Anfang des Jahres reisten Dr. Aisha Thawab, Dalia Qasim und Laila Alshabibi, Leiterinnen dreier Partnerorganisationen Oxfams im Jemen, nach Genf. Regierungsvertreter*innen kamen hier zu einer Geberkonferenz zusammen, um über die Zukunft des Jemens zu sprechen. Das Ziel der jemenitischen NGO-Vertreterinnen: ein Appell an die Öffentlichkeit und die Geberländer, die Menschen in ihrer Heimat zu unterstützen.
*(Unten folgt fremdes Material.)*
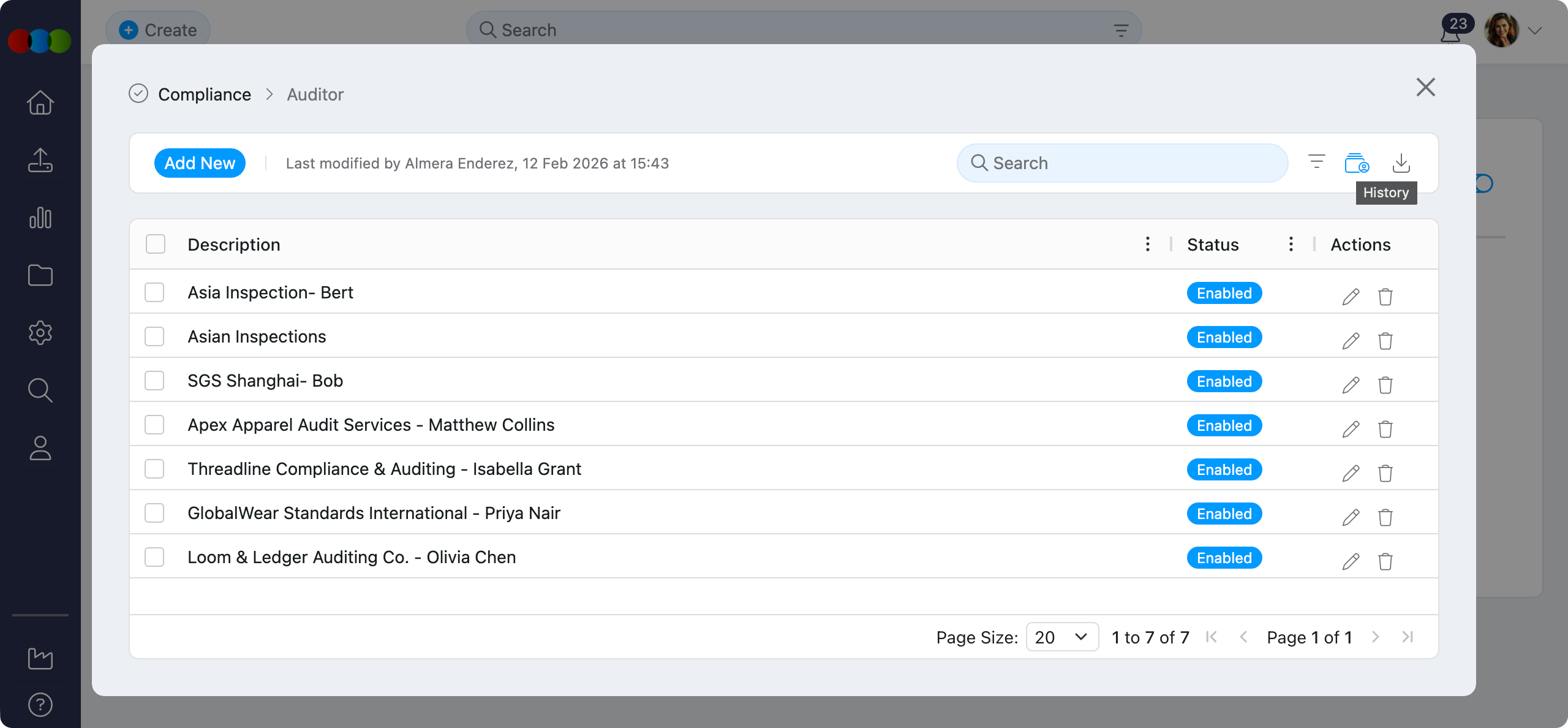Delete the SGS Shanghai- Bob entry
1568x728 pixels.
[x=1385, y=385]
Menschen wie den elfjährigen Salah(*). Schon zweimal floh der Junge vor der Gewalt – doch sie holte ihn erneut ein. „Vor eineinhalb Monaten wurden meine Cousins und Cousinen von Artilleriegranaten getroffen“, berichtet er. Bei dem Angriff wurden zwei Mädchen getötet: Bilder, die er wohl nicht mehr vergessen wird.

Der elfjährige Salah musste mit ansehen, wie zwei seiner Cousinen bei einem Angriff ums Leben kamen. „Ich hoffe, dass diejenigen, die den Krieg beenden können, wie die Vereinten Nationen, sich beeilen“, sagt er.
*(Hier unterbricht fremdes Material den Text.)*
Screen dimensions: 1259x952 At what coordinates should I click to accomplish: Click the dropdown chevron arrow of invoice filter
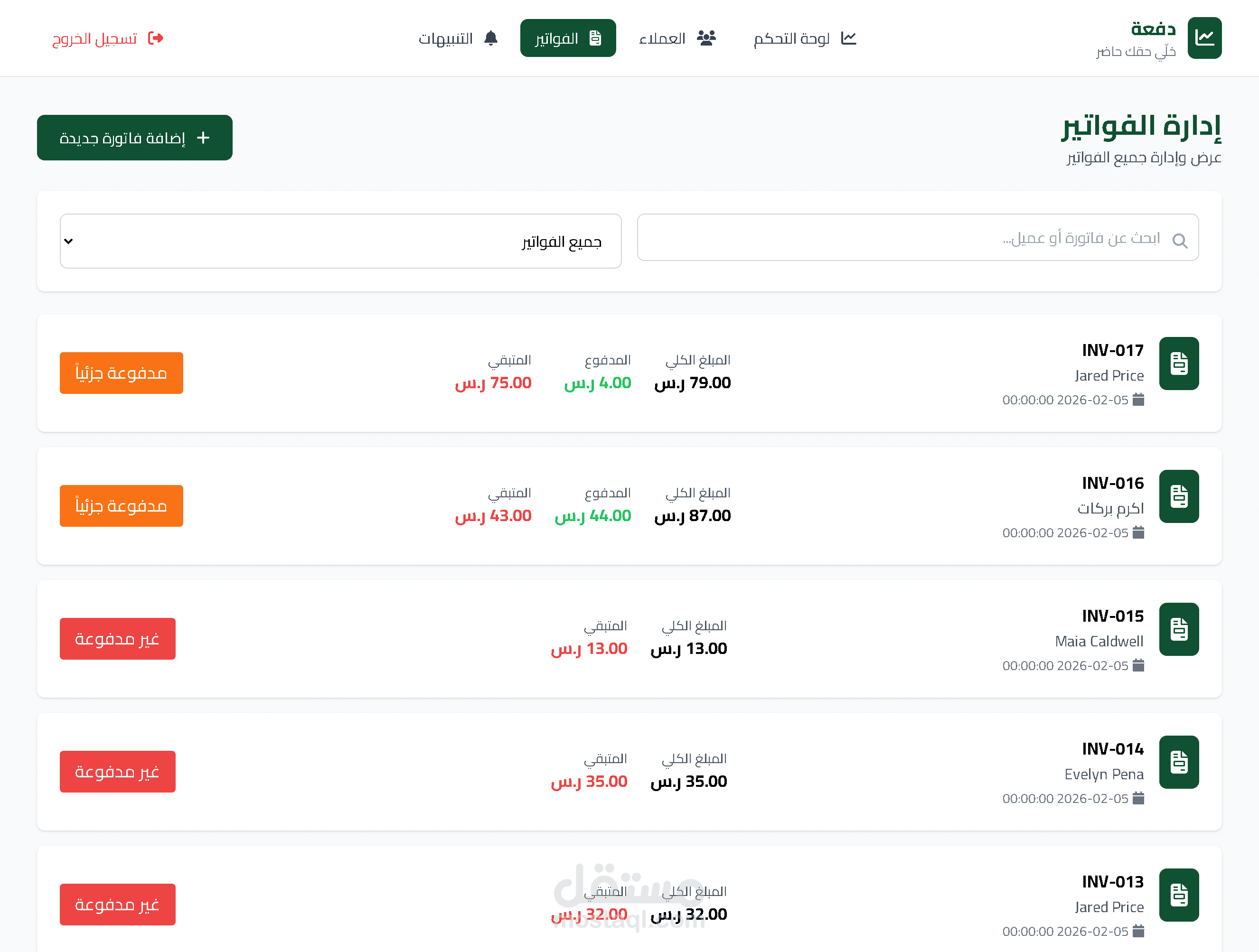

Statt zur Schule geht Salah arbeiten, denn Geld und Nahrungsmittel sind knapp: Er sammelt leere Flaschen und Plastik, sucht nach Feuerholz, das er verkaufen kann, oder hütet Vieh in der Nachbarschaft. Der Junge schätzt sich glücklich, drei Mahlzeiten pro Tag zu bekommen – er kennt viele Familien, die hungern müssen. „Gottseidank haben wir bis jetzt überlebt, trotz aller Probleme“, sagt er. „Aber erst wenn dieser Krieg vorbei ist, werden wir Ruhe finden.“

Seit der Vereinigung des Süd- und Nordjemen im Jahr 1990 wurde das Land immer wieder von gewaltsamen Auseinandersetzungen erschüttert – bis der „Arabische Frühling“ im Jahr 2011 die Chance einer friedlichen Entwicklung brachte. 2015 zerbrach diese Hoffnung, als eine Allianz unter Beteiligung der aus dem Norden des Jemen stammenden Huthi-Miliz die Hauptstadt Sana’a eroberte. Der international anerkannte Übergangspräsidenten Abed Rabbo Mansur Hadi musste ins Exil fliehen.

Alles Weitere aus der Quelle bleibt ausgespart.